May you live in interesting times.
Note: the substance of this note was written with expectation of, but not full detail of, the SEC’s February 15th meeting on safeguarding advisory client assets, and specific language by SEC chair Gary Gensler within that process targeting institutional custody of crypto.
Are stablecoins securities? On the face of it, the question seems absurd; no major stablecoin is yield-generating on an asset level, and nobody buys stablecoins with an expectation of profit from that act alone. It is absurd that we have to even consider the question. Unfortunately, due to the SEC, and in particular due to the SEC issuing a notice to Paxos last week ordering it to stop issuance of Binance’s BUSD stablecoin on that basis, we do in fact have to.
There have generally been two viewpoints when it comes to stablecoin regulation and the US regulatory approach to it. One is that stablecoins ultimately represent a threat to government authority as a money controller and hence, while other jurisdictions may accept the situation out of expediency, there can be no permanent peace between US regulators and USD stablecoins. The other, more pragmatic, view has been to look at what stablecoins represent in real terms. Even at an over $100bn combined market cap, stables are a drop in the ocean of overall money supply, and in practical terms, they are a tool for and demonstration of US soft power, especially given that their main real-world uses are primarily in trade in the global south and international remittances.
The pragmatic approach has always seemed to ring truer; partially, of course, because it represents an easier path forward for the industry in general, and few in crypto are anything but optimists at heart, but also because it generally has been borne out by the flow of events. The relatively soft penalties given to Tether, the rise of USDC and Circle as the de facto currency of on-chain activities (remember that even DAI is now essentially an USDC proxy), and many other things have pointed towards a relaxed approach overall.
The problem is that, as many a Chinese OTC desk will be able to tell you, a pragmatic governmental approach can turn on you in a matter of months or even days. We don’t even need to think about this in terms of FTX and Terra and the collapsed CeDeFi platforms; we can instead just think of it in terms of the macro environment that we now find ourselves in.

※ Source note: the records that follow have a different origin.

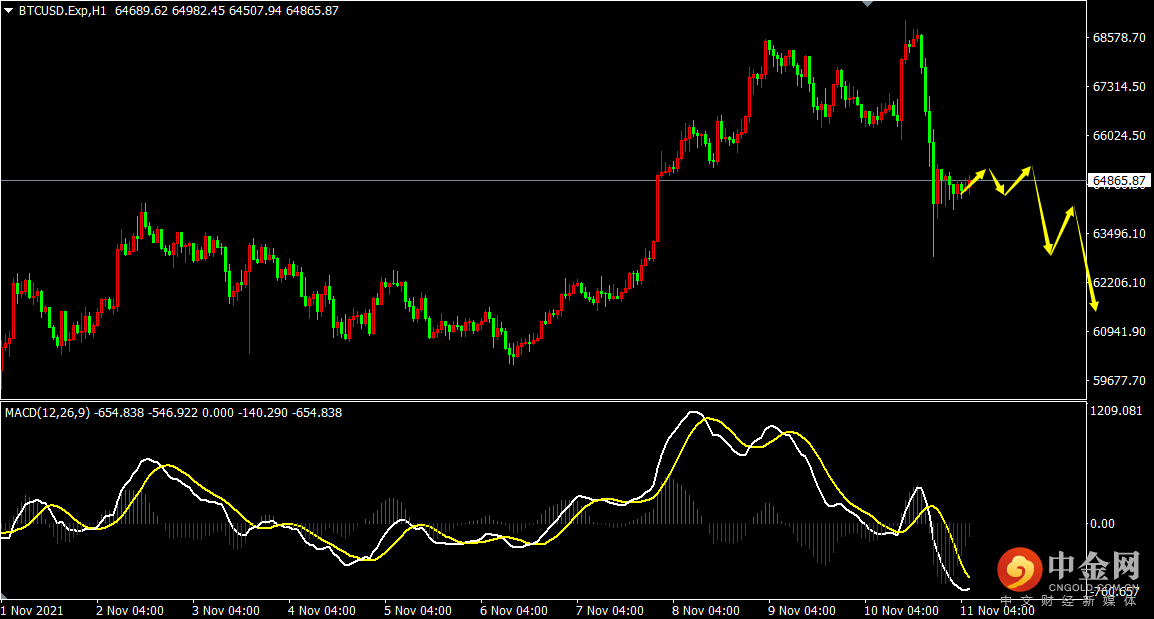Click the BTCUSD.Exp,H1 chart title

point(63,11)
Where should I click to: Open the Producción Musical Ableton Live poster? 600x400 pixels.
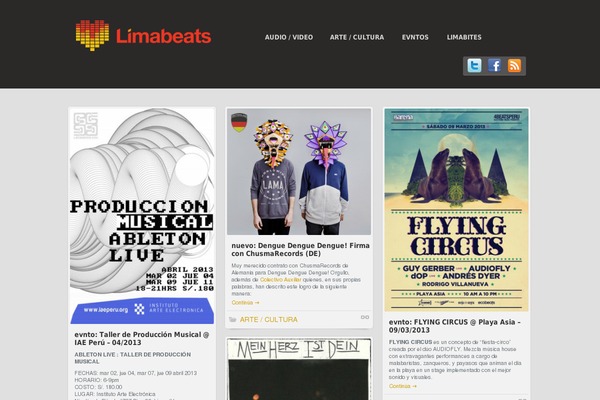[x=142, y=216]
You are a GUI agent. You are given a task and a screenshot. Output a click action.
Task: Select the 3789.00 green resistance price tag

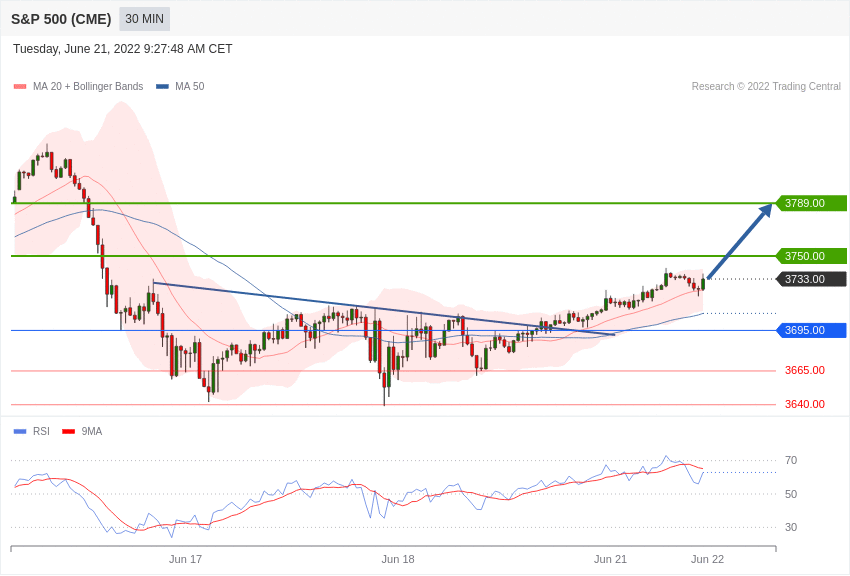pos(811,203)
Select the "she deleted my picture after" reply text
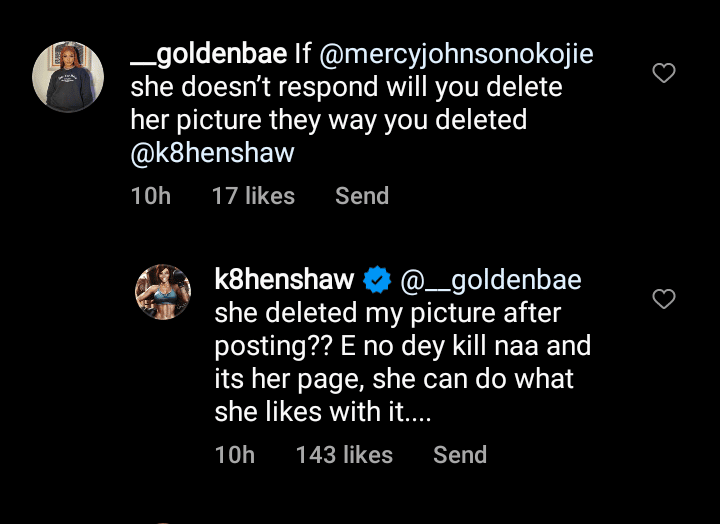Viewport: 720px width, 524px height. [x=388, y=313]
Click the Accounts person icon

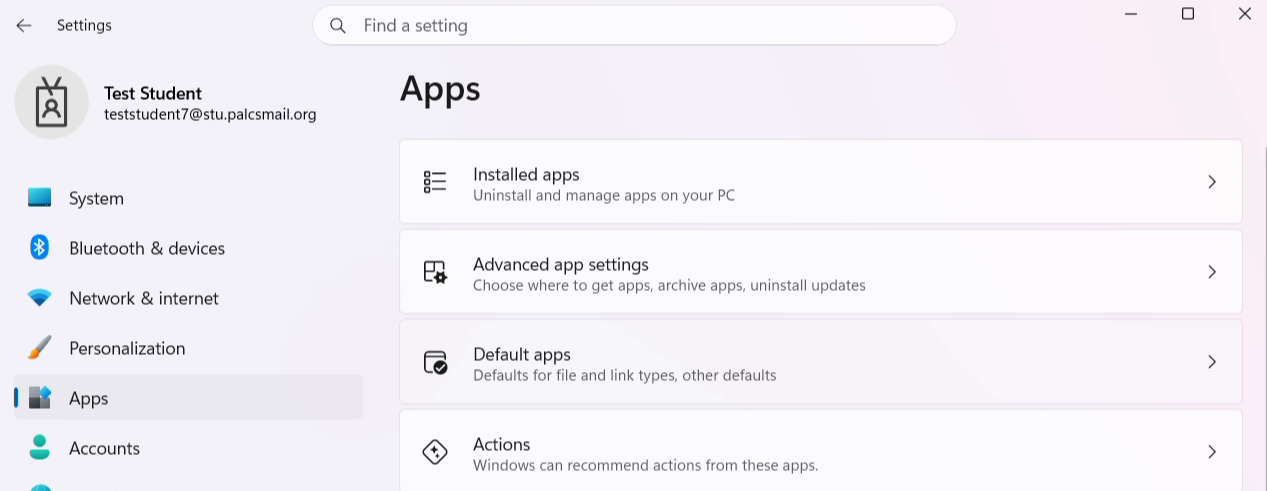pyautogui.click(x=39, y=448)
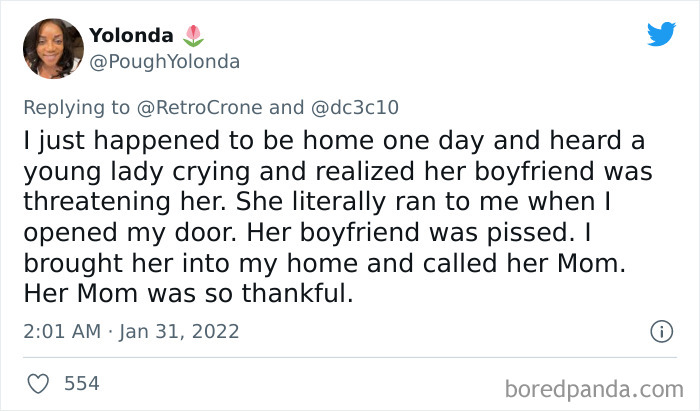The height and width of the screenshot is (411, 700).
Task: Click the 2:01 AM timestamp
Action: (60, 330)

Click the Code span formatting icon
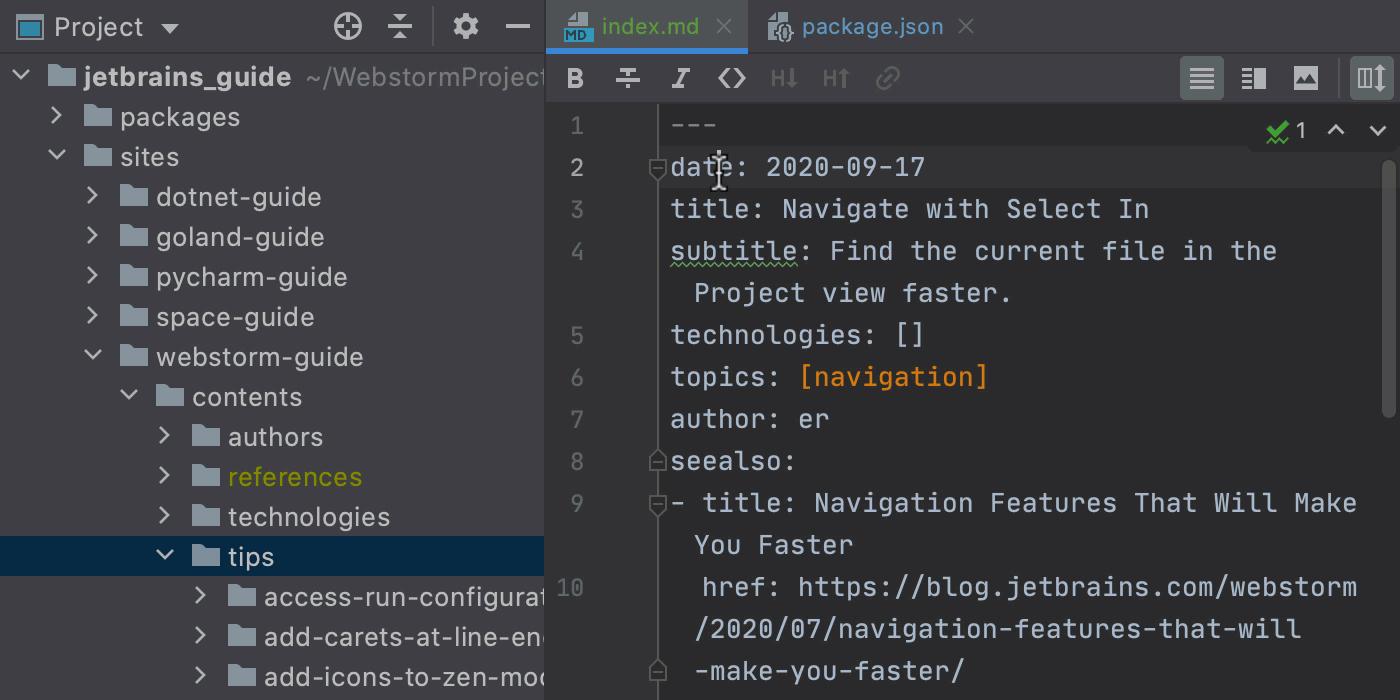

There has been a tendency in crypto to hold onto the Howey test – which conveniently pegs the worst of the worst of the 2015-7 ICO boom as securities, but leaves Bitcoin, (under most interpretations) Ethereum, and crucially stablecoins, untouched – as a Rumplestiltskinian object of focus. We know the true name of ‘no expectation of profit’, therefore we render the regulator powerless!
This is fine as a rallying cry, even fine as an operating principle, but it has never been totally bulletproof. US securities law, as in truth with most stress-tested systems, has almost infinite scope for regulators to call an audible and assign something that dreaded ‘security’ label. To give one example: the Reves test (via Reves v. Ernst & Young, 494 U.S. 56 (1990)) covers notes (i.e. a commitment to pay a specific sum) instead of investment contracts, and starts from the position that all notes are securities. Reves actually postdates and supersedes Howey. A fuller explanation of Reves in relation to stablecoins can be found in a Congressional Research Service paper from last year, linked here.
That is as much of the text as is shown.